Frankfurt: 30 Jahre Erzeugermarkt 

Der Erzeugermarkt ist an diesem Tag aber mehr als nur ein Freiluftbioladen. Er ist auch ein bisschen IAA: Mitten auf dem Marktplatz dreht sich ein altes Kinderkarussell im Kreis, macht Krach und erinnert an vielleicht bessere, sicherlich aber andere Zeiten. Er ist aber auch ein bisschen Buchmesse.

An ihrem Stand verkauft Lore Bäuscher heute neben Dill und Lauch auch ihr Buch, das den fast schon zu naheliegenden Titel „Lore Bäuscher – das Buch“ trägt – aber naheliegend sollen die Produkte, die auf dem Erzeugermarkt feilgeboten werden, ja auch sein.

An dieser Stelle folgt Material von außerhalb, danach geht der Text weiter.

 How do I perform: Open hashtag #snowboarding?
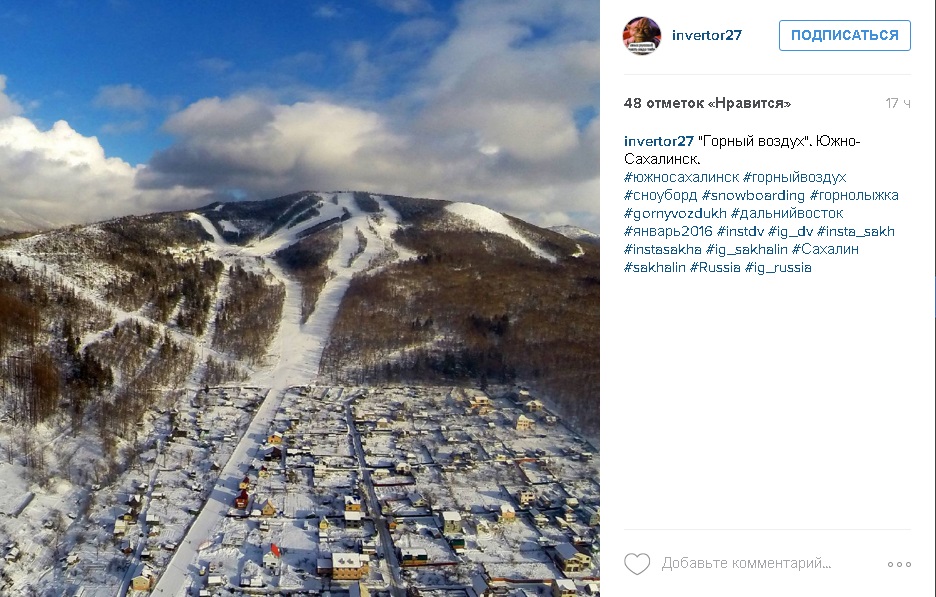pyautogui.click(x=753, y=196)
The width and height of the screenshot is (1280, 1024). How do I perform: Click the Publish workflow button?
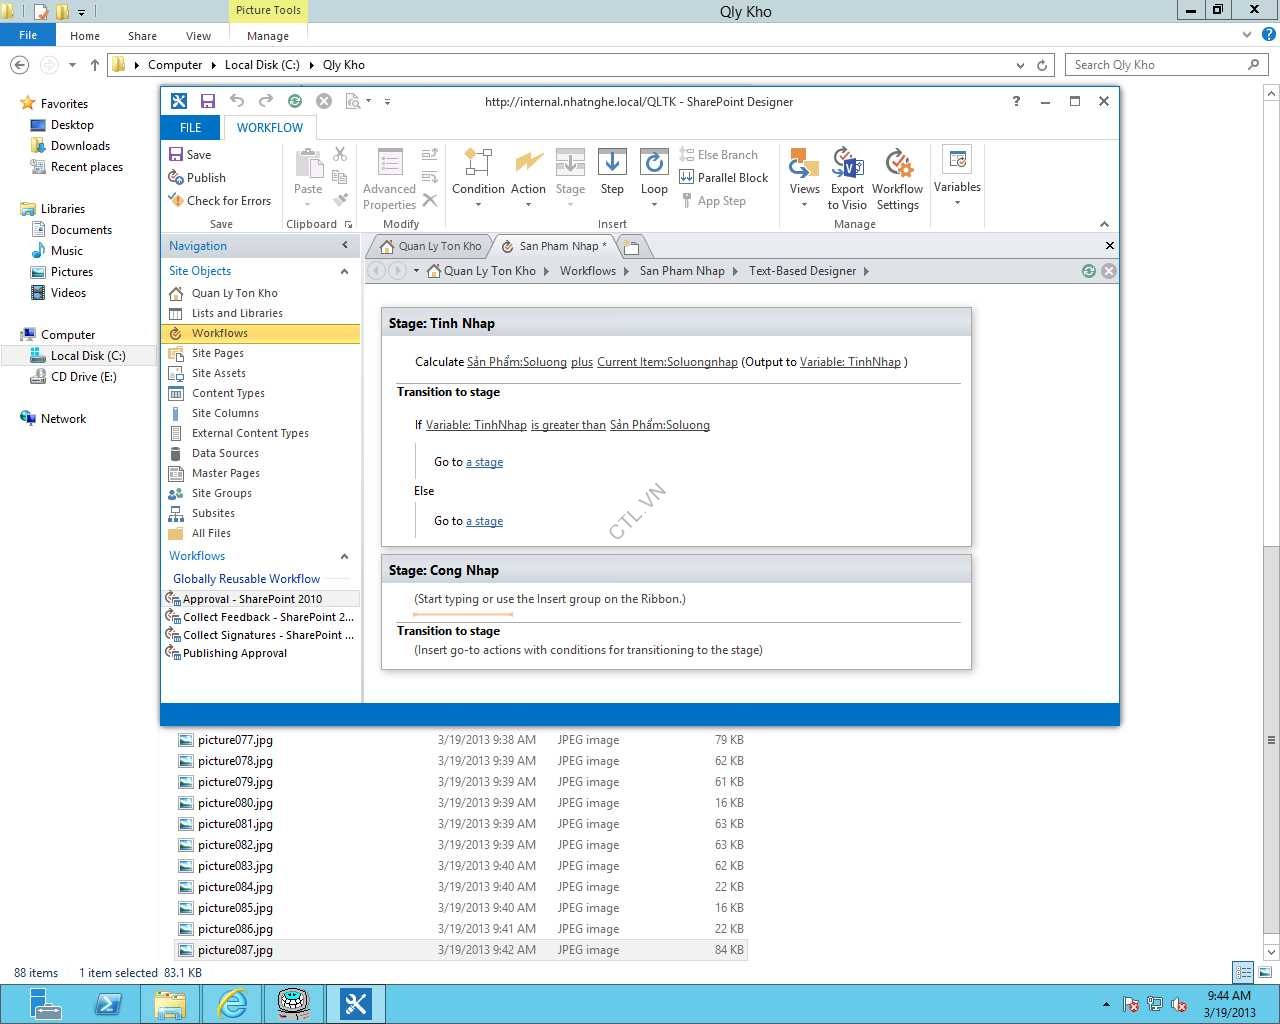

Das Buch kostet zehn Euro, inbegriffen sind eine persönliche Signatur und ein paar warme Worte der Weisheit der Autorin. Mit handgemaltem Plakat präsentiert sich Lore Bäuscher als hessischen Gegenentwurf zu Meghan Markle: „Prinzessin wollte ich werden – Marktfrau mit Herz bin ich geworden.“ Und das, muss man sagen, ist auch gut so.